In certain steps of the aforementioned schemes, one needs to add the result of multiple polynomial products. In this case, it is possible to sum the NTT forms of all the products, so that one has to apply only a single polynomial reduction in the end.

2.4 Batching

A common way to improve the efficiency of RLWE schemes is to encrypt several plaintexts in a single ciphertext, through a technique called batching [28]. Under some conditions, \(\varvec{\phi }_m\) splits modulo t into \(\ell \) distinct irreducible polynomials \(f_1,\ldots ,f_\ell \) of degree \(n/\ell \). This leads to the following ring isomorphism of the plaintext space \(R_t\): \(\mathcal {R}_t\cong \mathbb {Z}/t\mathbb {Z}[X]/(\varvec{f_1})\times \cdots \times \mathbb {Z}/t\mathbb {Z}[X]/(\varvec{f_\ell })\). In this manner, \(\ell \) plaintexts \(\varvec{m}_1, \ldots , \varvec{m}_\ell \) can be compactly represented as a single polynomial \(\varvec{m}\in \mathcal {R}_t\). Afterwards \(\varvec{m}\) is encrypted and homomorphic operations applied to this ciphertext operate on each slot individually. This technique is mostly used when evaluating Boolean circuits, i.e. with \(t=2\), to pack \(\ell \)-bits in a single ciphertext. However, since \(X^{m/2}+1 \equiv (X+1)^{m/2}\text { mod }2\), this technique cannot be used when m is a power of two. Thus the efficient arithmetic associated with power-of-two cyclotomic polynomials has limited applicability.

3 Improving Polynomial Reduction Modulo \({\phi }_m\)

In this section, we propose two efficient methods to compute polynomial reductions. The first method takes advantage of the properties of the cyclotomic polynomials to improve the efficiency of the Barrett algorithm. The second reduction rests on an adaptation of the Montgomery modular reduction [25].

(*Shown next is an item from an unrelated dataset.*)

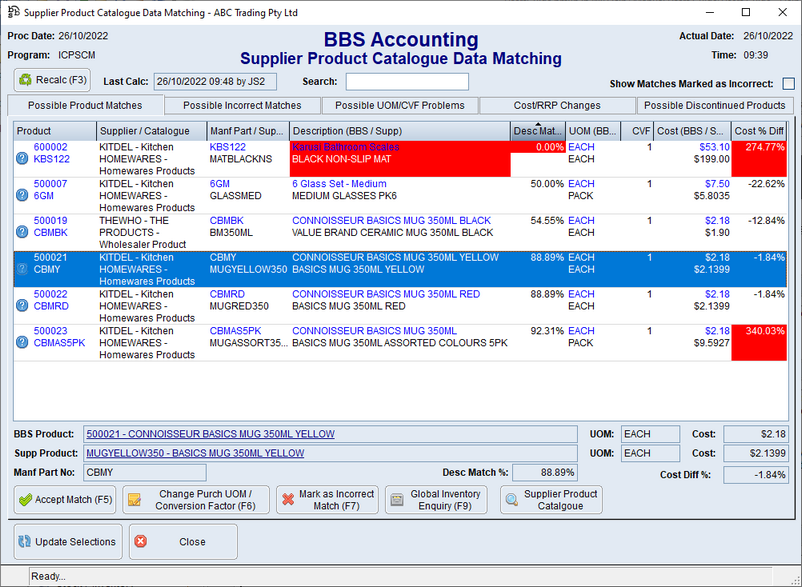This screenshot has height=587, width=802.
Task: Enable Show Matches Marked as Incorrect checkbox
Action: point(788,84)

3.1 Improving Barrett’s Reduction for Cyclotomic Polynomials

As explained in Sect. 2, Barrett’s algorithm is sensitive to the difference between the degree of the polynomial to be reduced and that of the polynomial we want to reduce by. The smaller the difference, the more efficient the algorithm will be. Herein we propose an efficient method to reduce this difference.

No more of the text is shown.